PT Pertamina EP menargetkan produksi minyak tahun ini meningkat dibandingkan realisasi tahun lalu. Sebaliknya, target produksi gas justru turun tahun ini.

Direktur Utama PT Pertamina EP Nanang Abdul Manaf mengatakan target produksi minyak tahun ini sebesar 85 ribu barel per hari (bph), atau meningkat 10,4% dari realisasi tahun lalu 76.960 bph. Ini karena ada tambahan produksi Lapangan Sukowati di Jawa Timur sebesar 10 ribu bph.

Sedangkan target produksi gas tahun ini 815 MMscfd atau 19,8 lebih rendah dari capaian tahun lalu 1.017 MMscfd. "Target turun karena memang produksi Musi turun sampai 40 MMscfd, karena kalau gas kami harus menggunakan reservoir management. Kalau dipaksa produksi umurnya pendek," kata Nanang di Jakarta, Selasa (22/1).

Jika digabung, target produksi migas Pertamina EP tahun ini sebesar 254 ribu barel setara minyak per hari (boepd). Target itu turun dibandingkan realiasi tahun lalu yang mencapai 255 ribu boepd.

Untuk mengejar target produksi tahun ini, Pertamina EP menganggarkan dana investasi sebesar US$ 698 juta, atau lebih banyak dari realisasi tahun lalu US$ 606 juta. Peningkatan investasi ini seiring dengan masifnya kegiatan Pertamina EP di 2019.

Tahun ini Pertamina EP mengebor 102 sumur, yakni 94 sumur pengembangan dan delapan sumur eksplorasi. Ini meningkat dibandingkan tahun lalu yang baru tercapai 84 sumur. Pertamina EP juga akan menyelesaikan sejumlah proyek lanjutan tahun ini seperti Bambu Besar dan Akasia Bagus di Jawa Barat.

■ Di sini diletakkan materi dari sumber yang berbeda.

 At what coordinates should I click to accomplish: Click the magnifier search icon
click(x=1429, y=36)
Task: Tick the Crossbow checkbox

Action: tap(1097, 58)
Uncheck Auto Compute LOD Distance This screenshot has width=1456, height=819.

Adapun, Pertamina EP menargetkan pendapatan tahun ini sebesar US$ 3,8 miliar, atau naik dari tahun lalu yang mencapai US$ 3,16 miliar. Laba bersih ditargetkan sebesar US$ 755 juta atau lebih banyak dari tahun lalu yang mencapai US$ 753 juta.

Target kinerja keuangan itu dengan asumsi harga minyak tahun ini sebesar US$ 70 per barel, dan gas sebesar US$ 6,08 per MSCF; serta nilai tukar Rp 15.000 per US$. "Kami masih optimistis, asalkan harga minyak bisa stay di atas US$ 50 per barel," kata dia.

Sementara itu, target biaya operasi migas Pertamina EP tahun ini  sebesar US$ 19,19 per BOE, padahal realisasi tahun lalu sebesar US$ U$ 17,54 per BOE. Beberapa faktor yang membuat biaya operasi migas Pertamina EP meningkat, di antaranya sumur yang gagal menemukan cadangan (dry hole) dan biaya depresiasi.

Meski begitu, Nanang tetap berupaya menekan biaya tersebut. "Harapan saya tahun ini sumur eksplorasi yang dibor itu dry hole-nya sedikit, mudah-mudahan 2019 bisa turunkan cost per barel lebih baik," ujar dia.

(Baca: Pertamina EP Bor Sumur Eksploitasi di Lapangan Cepu)

Selain itu, Pertamina EP memiliki program jangka panjang untuk meningkatkan produksi, metode tingkat lanjut (Enhanced Oil Recovery/EOR) yang sudah diuji coba di Lapangan Tanjung pada Desember lalu.